Вокруг аналоя – походили, слов обязательных – наговорили, поклоны – били, к чему принято – поприкладовались. Как и положено, молодых при выходе закидали зерном. Потом они его из разных мест до утра выковыривали. Невеста рыдала. Надеюсь – от счастья. Жених выглядел дураком. Надеюсь – от того же.
Тут же, без роздыху, прямо на церковном дворе – по аперитивчику.
– Мы ж христиане? Наш пророк нам не запрещал? Тогда выпьем!
«Люди готовы испить любую чашу. Была бы закуска».
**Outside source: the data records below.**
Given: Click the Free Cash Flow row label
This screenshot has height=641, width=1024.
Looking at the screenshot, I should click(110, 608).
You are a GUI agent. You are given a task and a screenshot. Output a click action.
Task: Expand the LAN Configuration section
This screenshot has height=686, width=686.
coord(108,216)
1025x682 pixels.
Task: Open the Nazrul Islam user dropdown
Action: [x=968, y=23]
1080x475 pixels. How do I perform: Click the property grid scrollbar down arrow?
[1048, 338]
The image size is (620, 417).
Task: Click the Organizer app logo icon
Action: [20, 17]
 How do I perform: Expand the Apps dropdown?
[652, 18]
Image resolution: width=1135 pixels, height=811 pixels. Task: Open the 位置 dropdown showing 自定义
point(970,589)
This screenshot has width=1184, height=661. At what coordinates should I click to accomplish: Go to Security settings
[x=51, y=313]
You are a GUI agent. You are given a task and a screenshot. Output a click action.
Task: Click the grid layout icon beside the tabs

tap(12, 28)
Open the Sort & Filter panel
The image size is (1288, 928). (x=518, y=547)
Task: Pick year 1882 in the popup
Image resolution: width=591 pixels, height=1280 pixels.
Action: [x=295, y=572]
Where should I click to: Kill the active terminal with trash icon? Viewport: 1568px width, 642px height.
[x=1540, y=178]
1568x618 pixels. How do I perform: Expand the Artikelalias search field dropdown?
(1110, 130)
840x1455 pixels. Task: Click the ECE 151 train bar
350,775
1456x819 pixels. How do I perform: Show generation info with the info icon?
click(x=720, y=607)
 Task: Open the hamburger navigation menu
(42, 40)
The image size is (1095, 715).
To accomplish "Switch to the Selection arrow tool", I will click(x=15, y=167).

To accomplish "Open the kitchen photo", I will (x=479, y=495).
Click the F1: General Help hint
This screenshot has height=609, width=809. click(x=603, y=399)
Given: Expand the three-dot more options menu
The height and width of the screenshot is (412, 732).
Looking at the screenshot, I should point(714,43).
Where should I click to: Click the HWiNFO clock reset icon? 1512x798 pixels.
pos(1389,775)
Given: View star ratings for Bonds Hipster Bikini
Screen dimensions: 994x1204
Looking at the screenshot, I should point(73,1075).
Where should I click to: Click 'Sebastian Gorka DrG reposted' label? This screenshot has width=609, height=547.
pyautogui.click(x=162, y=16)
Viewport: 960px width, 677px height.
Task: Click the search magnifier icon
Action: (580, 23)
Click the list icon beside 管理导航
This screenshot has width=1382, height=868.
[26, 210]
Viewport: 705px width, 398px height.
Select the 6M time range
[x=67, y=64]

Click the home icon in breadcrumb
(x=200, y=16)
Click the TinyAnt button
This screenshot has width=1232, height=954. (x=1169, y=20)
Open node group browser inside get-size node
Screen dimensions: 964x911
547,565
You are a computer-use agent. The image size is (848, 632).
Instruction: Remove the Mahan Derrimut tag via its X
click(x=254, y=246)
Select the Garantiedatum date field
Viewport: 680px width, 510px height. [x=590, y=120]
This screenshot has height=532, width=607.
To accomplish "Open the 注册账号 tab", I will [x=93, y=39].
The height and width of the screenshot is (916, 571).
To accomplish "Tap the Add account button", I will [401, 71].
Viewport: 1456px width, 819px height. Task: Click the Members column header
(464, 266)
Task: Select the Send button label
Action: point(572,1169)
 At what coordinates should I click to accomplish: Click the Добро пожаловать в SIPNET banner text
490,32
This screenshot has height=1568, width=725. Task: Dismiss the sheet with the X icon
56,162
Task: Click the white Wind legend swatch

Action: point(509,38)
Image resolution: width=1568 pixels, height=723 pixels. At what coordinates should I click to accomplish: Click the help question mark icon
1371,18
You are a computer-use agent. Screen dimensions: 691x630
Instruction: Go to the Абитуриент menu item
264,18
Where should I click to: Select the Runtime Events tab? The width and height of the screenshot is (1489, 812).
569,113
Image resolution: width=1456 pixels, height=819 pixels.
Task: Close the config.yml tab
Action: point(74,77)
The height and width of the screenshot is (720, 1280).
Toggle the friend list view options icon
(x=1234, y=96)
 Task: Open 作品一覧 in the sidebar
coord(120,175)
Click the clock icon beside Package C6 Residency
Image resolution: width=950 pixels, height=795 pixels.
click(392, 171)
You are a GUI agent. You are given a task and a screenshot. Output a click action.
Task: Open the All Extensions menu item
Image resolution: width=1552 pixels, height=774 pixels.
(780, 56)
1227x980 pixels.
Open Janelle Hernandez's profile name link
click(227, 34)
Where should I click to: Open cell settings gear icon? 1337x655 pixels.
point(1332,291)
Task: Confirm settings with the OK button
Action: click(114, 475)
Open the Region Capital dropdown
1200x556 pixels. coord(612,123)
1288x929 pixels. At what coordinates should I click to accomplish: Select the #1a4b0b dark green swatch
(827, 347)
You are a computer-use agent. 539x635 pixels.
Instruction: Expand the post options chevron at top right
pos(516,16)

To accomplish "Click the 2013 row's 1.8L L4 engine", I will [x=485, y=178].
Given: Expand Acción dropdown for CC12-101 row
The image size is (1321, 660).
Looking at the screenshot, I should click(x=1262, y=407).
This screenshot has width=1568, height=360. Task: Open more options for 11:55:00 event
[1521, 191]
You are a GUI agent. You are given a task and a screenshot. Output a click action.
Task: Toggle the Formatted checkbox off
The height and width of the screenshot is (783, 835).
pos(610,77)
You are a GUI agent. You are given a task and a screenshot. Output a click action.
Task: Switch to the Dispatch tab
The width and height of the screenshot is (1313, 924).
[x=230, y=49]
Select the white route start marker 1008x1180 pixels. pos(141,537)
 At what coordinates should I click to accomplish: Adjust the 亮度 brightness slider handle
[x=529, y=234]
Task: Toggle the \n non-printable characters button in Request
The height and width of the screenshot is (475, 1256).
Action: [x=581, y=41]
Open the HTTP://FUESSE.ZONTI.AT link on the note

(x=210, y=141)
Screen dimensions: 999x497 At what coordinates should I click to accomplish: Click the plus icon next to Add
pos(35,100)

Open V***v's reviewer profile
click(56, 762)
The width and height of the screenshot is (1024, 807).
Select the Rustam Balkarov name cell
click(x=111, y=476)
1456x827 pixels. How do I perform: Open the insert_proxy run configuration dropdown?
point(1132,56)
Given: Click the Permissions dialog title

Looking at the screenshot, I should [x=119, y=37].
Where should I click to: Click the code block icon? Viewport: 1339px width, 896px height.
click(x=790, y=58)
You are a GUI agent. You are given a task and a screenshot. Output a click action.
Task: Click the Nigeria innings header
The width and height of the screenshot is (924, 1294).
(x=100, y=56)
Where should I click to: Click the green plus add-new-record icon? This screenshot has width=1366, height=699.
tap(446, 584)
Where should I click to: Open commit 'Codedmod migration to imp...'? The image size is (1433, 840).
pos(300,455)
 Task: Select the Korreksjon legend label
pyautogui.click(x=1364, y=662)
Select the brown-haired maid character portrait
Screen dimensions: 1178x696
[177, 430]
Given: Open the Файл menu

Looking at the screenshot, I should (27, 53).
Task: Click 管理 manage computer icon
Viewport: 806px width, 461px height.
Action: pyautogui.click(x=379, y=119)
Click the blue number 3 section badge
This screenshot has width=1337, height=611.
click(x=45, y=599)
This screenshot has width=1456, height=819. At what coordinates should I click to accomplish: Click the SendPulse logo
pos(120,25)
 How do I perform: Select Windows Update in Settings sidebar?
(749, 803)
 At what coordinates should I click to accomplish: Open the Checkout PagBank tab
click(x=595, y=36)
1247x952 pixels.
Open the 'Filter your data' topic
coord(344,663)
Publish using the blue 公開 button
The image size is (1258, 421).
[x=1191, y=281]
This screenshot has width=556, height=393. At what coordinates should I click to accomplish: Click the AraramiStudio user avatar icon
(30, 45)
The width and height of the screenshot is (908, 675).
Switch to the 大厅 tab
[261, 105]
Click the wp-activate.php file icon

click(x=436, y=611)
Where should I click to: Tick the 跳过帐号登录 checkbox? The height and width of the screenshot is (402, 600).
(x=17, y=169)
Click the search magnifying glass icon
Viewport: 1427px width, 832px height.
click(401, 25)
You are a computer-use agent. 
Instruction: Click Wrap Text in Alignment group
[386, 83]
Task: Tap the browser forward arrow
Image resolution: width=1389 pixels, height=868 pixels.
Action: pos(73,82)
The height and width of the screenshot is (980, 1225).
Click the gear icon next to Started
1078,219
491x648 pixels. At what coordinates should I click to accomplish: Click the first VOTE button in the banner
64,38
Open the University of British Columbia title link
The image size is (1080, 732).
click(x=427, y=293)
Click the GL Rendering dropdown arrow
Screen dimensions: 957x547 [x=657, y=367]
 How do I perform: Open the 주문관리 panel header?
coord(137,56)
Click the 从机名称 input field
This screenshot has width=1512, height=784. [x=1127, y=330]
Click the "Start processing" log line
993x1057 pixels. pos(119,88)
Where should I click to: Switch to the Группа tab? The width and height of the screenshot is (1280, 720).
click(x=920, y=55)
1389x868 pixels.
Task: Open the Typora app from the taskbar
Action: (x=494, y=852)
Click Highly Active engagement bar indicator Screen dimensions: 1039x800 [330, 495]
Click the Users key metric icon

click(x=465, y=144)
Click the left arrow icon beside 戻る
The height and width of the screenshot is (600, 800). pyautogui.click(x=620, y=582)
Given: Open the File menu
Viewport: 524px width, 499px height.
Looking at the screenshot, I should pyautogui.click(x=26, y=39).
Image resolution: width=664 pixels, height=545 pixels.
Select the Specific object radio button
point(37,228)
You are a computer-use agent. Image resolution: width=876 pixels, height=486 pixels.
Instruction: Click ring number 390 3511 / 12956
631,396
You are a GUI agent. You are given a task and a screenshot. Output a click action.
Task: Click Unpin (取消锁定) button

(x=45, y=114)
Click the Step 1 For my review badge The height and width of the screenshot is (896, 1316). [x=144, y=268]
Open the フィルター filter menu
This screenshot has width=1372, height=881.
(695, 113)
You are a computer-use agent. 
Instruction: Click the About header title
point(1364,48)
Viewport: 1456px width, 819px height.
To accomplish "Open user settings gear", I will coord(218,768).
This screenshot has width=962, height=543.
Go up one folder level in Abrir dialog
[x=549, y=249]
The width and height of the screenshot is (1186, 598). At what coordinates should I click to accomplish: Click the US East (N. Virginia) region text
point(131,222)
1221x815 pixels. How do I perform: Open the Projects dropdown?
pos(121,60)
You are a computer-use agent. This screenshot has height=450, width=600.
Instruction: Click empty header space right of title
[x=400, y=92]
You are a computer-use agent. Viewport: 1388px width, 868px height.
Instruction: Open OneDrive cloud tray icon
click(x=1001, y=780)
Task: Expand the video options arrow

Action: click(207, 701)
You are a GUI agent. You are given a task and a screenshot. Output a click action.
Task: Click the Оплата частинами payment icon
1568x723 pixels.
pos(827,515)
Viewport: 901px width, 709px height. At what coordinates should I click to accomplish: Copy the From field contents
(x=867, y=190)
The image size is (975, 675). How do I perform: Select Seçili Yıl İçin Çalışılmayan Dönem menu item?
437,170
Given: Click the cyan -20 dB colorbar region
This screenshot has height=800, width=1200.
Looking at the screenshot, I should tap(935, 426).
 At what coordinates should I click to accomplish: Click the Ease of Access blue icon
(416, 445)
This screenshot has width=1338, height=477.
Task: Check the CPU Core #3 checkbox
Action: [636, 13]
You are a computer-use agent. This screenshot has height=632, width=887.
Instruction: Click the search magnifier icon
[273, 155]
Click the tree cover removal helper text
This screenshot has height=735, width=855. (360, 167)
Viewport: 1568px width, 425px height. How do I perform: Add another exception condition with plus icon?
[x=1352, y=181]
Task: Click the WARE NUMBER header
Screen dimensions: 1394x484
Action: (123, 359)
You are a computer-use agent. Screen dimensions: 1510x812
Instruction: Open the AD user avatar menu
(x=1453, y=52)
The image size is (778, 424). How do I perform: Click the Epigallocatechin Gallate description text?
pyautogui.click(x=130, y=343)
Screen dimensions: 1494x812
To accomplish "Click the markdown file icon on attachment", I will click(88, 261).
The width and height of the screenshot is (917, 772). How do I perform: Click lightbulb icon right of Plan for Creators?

Сказано про русских, но чем аланы хуже? Или – лучше? Пил я с их потомками, главное – одиноких женщин вовремя убрать.
«Чашу испили»? Закуска где? – Прошу дорогих гостей на почестный пир. Не обессудьте – чем богаты, тем и рады. Пожарные водовозки зачем? – А вдруг кому помыться захочется? Не отходя от стола.
Ну, Домнушка, давай. Всё что есть в печи – всё на стол мечи. Народ – ночь неспавши, с утра не евши – всё сметут аж до дров жаренных. И ещё попросят.
Недостаток разнообразия угощения гасится частотой выпивания. Запомнили? – Уточняю: поддерживаемой скоростью тостирования и градустностью потребляемого.
Дорогие друзья, уважаемые гости! Сегодня, в столь радостный и солнечный день мы являемся свидетелями... Кто-нибудь! Переведите меня. Да не через дорогу! – На аланский... Тогда – на кипчакский... Соединение двух славных родов... Сила любви, преодолев тысячи вёрст от снежных вершин гор до зелёных вершин лесов... Так выпьем же за то, чтобы даже высоко-высоко в горах, среди каменных... э... камней и ледяных э... ледников... Короче: здоровье молодых! Хми!
«Хми!» – по-армянски, по-алански – не помню. Но меня поняли. Дёрнули. Занюхали. Пошли дальше. Тост со стороны жениха... О как! С родословной от Ефрема. Оказывается, Царазон-та – не прямо от Цезаря, а от его сына от Клеопатры – Цезариона.